Saved data entries:
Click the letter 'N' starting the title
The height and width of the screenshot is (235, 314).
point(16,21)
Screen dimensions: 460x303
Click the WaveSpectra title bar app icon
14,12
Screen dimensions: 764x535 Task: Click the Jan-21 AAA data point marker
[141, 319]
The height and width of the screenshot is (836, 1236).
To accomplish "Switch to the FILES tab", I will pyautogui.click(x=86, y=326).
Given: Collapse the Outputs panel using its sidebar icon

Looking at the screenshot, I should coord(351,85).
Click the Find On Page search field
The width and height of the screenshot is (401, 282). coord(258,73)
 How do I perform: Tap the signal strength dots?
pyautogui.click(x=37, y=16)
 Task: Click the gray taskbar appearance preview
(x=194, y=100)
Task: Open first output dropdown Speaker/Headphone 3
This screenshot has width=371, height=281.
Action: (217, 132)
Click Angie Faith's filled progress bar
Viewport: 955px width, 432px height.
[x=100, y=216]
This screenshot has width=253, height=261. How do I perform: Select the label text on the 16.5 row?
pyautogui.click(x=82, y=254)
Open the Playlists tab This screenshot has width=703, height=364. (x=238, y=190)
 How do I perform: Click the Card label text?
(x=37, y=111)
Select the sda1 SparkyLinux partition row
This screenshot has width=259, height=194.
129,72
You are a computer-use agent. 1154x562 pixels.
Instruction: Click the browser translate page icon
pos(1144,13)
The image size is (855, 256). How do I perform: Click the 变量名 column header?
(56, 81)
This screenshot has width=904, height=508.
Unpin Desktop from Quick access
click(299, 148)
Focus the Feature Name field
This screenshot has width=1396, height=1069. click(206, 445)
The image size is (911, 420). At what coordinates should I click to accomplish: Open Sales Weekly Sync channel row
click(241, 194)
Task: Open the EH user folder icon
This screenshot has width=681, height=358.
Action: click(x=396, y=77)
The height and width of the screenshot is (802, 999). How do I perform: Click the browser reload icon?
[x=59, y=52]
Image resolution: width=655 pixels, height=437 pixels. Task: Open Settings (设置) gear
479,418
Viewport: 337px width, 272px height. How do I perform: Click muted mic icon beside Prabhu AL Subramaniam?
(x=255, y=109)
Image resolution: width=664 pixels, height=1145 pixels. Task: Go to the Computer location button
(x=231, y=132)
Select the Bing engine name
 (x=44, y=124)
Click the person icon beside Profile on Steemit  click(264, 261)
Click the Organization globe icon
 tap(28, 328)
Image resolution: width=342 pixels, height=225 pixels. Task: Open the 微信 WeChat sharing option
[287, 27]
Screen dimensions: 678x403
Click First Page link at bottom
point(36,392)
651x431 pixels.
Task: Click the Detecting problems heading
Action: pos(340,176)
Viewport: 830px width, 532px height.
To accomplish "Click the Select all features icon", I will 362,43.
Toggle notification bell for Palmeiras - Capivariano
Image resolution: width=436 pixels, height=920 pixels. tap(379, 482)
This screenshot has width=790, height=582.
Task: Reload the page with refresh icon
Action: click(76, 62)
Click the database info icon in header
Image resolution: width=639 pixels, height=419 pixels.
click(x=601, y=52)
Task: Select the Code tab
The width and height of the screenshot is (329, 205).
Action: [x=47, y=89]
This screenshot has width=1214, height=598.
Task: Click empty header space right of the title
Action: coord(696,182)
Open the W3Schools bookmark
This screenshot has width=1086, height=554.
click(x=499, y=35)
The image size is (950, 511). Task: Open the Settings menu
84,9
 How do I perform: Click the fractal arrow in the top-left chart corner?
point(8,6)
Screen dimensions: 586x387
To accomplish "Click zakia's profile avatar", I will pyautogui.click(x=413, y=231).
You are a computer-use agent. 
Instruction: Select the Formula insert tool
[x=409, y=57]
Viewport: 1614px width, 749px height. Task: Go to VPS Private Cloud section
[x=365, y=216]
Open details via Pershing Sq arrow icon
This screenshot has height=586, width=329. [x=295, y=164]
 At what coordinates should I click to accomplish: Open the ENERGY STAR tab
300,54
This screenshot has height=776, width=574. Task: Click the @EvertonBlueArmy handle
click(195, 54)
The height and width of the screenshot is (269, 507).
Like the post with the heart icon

Try it: Nothing added, nothing dropped: copy the data above.

Answer to this task:
Click the letter 'N' starting the title
The height and width of the screenshot is (235, 314).
point(16,21)
Screen dimensions: 460x303
Click the WaveSpectra title bar app icon
14,12
Screen dimensions: 764x535 Task: Click the Jan-21 AAA data point marker
[141, 319]
The height and width of the screenshot is (836, 1236).
To accomplish "Switch to the FILES tab", I will pyautogui.click(x=86, y=326).
Given: Collapse the Outputs panel using its sidebar icon

Looking at the screenshot, I should coord(351,85).
Click the Find On Page search field
The width and height of the screenshot is (401, 282). coord(258,73)
 How do I perform: Tap the signal strength dots?
pyautogui.click(x=37, y=16)
 Task: Click the gray taskbar appearance preview
(x=194, y=100)
Task: Open first output dropdown Speaker/Headphone 3
This screenshot has width=371, height=281.
Action: (217, 132)
Click Angie Faith's filled progress bar
Viewport: 955px width, 432px height.
[x=100, y=216]
This screenshot has width=253, height=261. How do I perform: Select the label text on the 16.5 row?
pyautogui.click(x=82, y=254)
Open the Playlists tab This screenshot has width=703, height=364. (x=238, y=190)
 How do I perform: Click the Card label text?
(x=37, y=111)
Select the sda1 SparkyLinux partition row
This screenshot has width=259, height=194.
129,72
You are a computer-use agent. 1154x562 pixels.
Instruction: Click the browser translate page icon
pos(1144,13)
The image size is (855, 256). How do I perform: Click the 变量名 column header?
(56, 81)
This screenshot has width=904, height=508.
Unpin Desktop from Quick access
click(299, 148)
Focus the Feature Name field
This screenshot has width=1396, height=1069. click(206, 445)
The image size is (911, 420). At what coordinates should I click to accomplish: Open Sales Weekly Sync channel row
click(241, 194)
Task: Open the EH user folder icon
This screenshot has width=681, height=358.
Action: click(x=396, y=77)
The height and width of the screenshot is (802, 999). How do I perform: Click the browser reload icon?
[x=59, y=52]
Image resolution: width=655 pixels, height=437 pixels. Task: Open Settings (设置) gear
479,418
Viewport: 337px width, 272px height. How do I perform: Click muted mic icon beside Prabhu AL Subramaniam?
(x=255, y=109)
Image resolution: width=664 pixels, height=1145 pixels. Task: Go to the Computer location button
(x=231, y=132)
Select the Bing engine name
 (x=44, y=124)
Click the person icon beside Profile on Steemit  click(264, 261)
Click the Organization globe icon
 tap(28, 328)
Image resolution: width=342 pixels, height=225 pixels. Task: Open the 微信 WeChat sharing option
[287, 27]
Screen dimensions: 678x403
Click First Page link at bottom
point(36,392)
651x431 pixels.
Task: Click the Detecting problems heading
Action: pos(340,176)
Viewport: 830px width, 532px height.
To accomplish "Click the Select all features icon", I will 362,43.
Toggle notification bell for Palmeiras - Capivariano
Image resolution: width=436 pixels, height=920 pixels. tap(379, 482)
This screenshot has width=790, height=582.
Task: Reload the page with refresh icon
Action: click(76, 62)
Click the database info icon in header
Image resolution: width=639 pixels, height=419 pixels.
click(x=601, y=52)
Task: Select the Code tab
The width and height of the screenshot is (329, 205).
Action: [x=47, y=89]
This screenshot has width=1214, height=598.
Task: Click empty header space right of the title
Action: coord(696,182)
Open the W3Schools bookmark
This screenshot has width=1086, height=554.
click(x=499, y=35)
The image size is (950, 511). Task: Open the Settings menu
84,9
 How do I perform: Click the fractal arrow in the top-left chart corner?
point(8,6)
Screen dimensions: 586x387
To accomplish "Click zakia's profile avatar", I will pyautogui.click(x=413, y=231).
You are a computer-use agent. 
Instruction: Select the Formula insert tool
[x=409, y=57]
Viewport: 1614px width, 749px height. Task: Go to VPS Private Cloud section
[x=365, y=216]
Open details via Pershing Sq arrow icon
This screenshot has height=586, width=329. [x=295, y=164]
 At what coordinates should I click to accomplish: Open the ENERGY STAR tab
300,54
This screenshot has height=776, width=574. Task: Click the @EvertonBlueArmy handle
click(195, 54)
The height and width of the screenshot is (269, 507).
Like the post with the heart icon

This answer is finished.